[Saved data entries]
____
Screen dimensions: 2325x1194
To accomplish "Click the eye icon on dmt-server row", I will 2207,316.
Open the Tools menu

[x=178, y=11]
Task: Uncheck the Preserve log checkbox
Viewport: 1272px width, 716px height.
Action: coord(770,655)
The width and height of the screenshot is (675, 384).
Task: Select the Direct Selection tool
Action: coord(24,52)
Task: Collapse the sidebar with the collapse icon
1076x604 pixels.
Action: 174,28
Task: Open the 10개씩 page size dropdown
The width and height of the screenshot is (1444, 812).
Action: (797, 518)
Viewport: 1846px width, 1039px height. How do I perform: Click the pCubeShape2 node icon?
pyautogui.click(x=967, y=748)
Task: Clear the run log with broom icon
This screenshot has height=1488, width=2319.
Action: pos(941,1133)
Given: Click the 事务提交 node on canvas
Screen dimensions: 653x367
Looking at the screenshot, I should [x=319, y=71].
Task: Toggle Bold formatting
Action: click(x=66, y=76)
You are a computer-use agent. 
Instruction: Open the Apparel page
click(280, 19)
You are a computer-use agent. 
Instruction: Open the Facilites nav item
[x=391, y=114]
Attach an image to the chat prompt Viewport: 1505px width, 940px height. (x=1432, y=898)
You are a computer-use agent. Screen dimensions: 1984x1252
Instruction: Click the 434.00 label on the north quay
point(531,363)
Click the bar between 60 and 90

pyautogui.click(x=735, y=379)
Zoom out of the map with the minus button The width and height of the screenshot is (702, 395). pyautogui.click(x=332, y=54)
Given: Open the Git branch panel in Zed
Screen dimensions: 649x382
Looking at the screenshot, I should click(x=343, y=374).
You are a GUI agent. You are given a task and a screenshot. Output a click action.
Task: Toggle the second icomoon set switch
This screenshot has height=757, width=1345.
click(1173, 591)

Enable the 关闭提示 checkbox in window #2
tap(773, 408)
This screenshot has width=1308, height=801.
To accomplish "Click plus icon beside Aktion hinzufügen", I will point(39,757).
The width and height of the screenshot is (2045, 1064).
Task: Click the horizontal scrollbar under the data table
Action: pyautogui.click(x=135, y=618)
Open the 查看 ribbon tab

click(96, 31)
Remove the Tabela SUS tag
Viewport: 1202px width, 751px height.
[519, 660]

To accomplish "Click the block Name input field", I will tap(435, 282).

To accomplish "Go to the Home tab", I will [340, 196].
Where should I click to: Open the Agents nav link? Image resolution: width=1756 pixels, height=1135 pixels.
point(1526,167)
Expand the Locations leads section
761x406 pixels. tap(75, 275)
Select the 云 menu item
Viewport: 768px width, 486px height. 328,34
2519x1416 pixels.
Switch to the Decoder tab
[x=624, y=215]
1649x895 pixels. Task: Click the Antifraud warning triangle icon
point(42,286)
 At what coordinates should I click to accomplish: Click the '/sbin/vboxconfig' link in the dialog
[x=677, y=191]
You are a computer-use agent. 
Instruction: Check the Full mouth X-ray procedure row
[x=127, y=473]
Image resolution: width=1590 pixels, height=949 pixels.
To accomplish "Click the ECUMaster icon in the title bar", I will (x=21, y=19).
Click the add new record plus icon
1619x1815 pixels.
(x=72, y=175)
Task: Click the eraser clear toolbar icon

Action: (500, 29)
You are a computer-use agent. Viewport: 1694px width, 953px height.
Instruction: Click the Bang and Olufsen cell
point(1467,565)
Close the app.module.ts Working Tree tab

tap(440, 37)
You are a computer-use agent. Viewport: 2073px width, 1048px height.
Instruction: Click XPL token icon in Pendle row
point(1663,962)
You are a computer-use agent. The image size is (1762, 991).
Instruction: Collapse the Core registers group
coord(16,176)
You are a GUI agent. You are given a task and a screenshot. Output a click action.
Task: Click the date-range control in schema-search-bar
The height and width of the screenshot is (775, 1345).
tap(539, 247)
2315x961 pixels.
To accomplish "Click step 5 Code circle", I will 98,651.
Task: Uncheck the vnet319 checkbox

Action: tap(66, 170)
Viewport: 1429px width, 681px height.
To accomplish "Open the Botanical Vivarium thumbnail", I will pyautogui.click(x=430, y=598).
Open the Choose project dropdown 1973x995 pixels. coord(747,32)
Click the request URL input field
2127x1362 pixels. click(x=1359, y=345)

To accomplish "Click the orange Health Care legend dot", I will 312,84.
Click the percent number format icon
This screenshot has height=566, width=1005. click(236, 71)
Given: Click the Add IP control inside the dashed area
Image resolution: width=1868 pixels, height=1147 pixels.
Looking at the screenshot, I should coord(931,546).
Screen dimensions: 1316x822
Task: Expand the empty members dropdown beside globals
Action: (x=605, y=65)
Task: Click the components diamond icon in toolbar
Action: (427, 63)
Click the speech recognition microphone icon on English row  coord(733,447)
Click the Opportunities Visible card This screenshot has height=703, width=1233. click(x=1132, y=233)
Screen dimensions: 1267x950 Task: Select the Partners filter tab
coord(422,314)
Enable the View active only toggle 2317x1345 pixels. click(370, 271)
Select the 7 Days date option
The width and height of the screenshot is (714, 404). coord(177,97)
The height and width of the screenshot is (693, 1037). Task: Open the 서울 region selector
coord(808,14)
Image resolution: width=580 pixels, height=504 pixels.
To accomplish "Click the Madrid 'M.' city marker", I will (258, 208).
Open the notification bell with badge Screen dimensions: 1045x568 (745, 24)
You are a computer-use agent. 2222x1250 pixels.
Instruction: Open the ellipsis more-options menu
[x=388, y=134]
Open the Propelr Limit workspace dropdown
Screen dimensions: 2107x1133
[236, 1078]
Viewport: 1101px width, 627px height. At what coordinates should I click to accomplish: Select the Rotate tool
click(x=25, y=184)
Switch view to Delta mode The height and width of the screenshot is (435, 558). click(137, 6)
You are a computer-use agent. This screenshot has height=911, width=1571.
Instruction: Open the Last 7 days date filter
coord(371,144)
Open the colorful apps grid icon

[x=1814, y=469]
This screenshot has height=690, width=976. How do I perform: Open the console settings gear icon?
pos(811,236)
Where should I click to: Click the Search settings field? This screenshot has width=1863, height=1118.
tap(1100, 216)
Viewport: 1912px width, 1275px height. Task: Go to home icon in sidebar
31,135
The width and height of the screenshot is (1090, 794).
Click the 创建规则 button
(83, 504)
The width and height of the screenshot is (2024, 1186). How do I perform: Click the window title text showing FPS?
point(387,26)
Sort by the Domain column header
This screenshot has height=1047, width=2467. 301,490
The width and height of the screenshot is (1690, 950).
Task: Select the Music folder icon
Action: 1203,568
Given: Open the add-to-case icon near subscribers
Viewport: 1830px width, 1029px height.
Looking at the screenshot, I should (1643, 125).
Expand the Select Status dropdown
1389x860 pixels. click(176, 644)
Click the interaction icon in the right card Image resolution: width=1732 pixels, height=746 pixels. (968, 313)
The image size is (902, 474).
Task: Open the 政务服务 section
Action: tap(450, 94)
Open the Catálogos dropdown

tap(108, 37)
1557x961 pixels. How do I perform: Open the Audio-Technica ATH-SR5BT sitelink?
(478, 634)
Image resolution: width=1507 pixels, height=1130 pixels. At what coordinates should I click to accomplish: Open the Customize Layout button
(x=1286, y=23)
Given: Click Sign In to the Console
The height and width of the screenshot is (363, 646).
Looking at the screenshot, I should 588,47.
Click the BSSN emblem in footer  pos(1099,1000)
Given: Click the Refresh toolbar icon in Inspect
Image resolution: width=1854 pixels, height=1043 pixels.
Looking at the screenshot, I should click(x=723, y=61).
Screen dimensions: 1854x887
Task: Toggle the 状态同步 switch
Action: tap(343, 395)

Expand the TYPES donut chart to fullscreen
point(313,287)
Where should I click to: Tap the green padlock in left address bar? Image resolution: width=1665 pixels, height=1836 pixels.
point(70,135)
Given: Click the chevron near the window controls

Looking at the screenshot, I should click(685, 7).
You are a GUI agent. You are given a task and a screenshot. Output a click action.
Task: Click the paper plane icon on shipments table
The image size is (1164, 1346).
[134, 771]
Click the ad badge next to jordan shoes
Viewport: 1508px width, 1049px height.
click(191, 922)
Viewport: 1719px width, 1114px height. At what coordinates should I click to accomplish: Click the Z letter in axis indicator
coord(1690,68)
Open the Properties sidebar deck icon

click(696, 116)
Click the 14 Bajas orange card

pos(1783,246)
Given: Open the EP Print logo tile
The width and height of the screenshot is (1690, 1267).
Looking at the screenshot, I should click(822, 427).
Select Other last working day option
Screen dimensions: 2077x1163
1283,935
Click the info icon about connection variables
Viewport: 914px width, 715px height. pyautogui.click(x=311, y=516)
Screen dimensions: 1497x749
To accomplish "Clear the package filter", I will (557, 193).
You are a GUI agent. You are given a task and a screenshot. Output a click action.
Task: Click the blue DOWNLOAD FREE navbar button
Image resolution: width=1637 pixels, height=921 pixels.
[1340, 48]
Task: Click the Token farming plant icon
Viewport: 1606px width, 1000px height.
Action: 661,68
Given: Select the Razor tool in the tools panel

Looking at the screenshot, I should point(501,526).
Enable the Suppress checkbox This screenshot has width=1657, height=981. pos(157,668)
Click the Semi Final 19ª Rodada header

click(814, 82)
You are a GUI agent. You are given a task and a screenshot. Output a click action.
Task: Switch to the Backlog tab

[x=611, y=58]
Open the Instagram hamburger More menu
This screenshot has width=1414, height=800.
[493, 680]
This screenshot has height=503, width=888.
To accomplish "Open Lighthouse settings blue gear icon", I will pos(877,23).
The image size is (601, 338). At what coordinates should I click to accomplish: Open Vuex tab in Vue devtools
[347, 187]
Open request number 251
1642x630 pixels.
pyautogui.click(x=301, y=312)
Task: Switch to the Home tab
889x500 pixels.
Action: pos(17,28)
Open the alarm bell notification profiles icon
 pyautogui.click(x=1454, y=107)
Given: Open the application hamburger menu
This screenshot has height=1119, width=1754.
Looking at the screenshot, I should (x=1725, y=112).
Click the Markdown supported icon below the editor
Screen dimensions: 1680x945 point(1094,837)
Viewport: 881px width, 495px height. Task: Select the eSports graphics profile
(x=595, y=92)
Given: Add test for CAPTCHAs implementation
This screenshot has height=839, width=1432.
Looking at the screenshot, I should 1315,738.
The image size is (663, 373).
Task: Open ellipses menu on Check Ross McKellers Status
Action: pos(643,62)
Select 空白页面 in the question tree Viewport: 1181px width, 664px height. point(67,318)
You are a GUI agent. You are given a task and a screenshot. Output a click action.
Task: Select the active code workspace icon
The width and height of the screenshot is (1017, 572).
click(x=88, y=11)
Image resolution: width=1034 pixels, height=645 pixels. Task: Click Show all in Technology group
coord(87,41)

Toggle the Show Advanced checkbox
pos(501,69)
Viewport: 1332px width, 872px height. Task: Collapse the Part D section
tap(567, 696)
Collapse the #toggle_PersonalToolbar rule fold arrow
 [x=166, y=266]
____
▶ [Assigned task] Going through the entries above, tally every line that contains the string "blue", then state only the total.

▶ [Task response] 2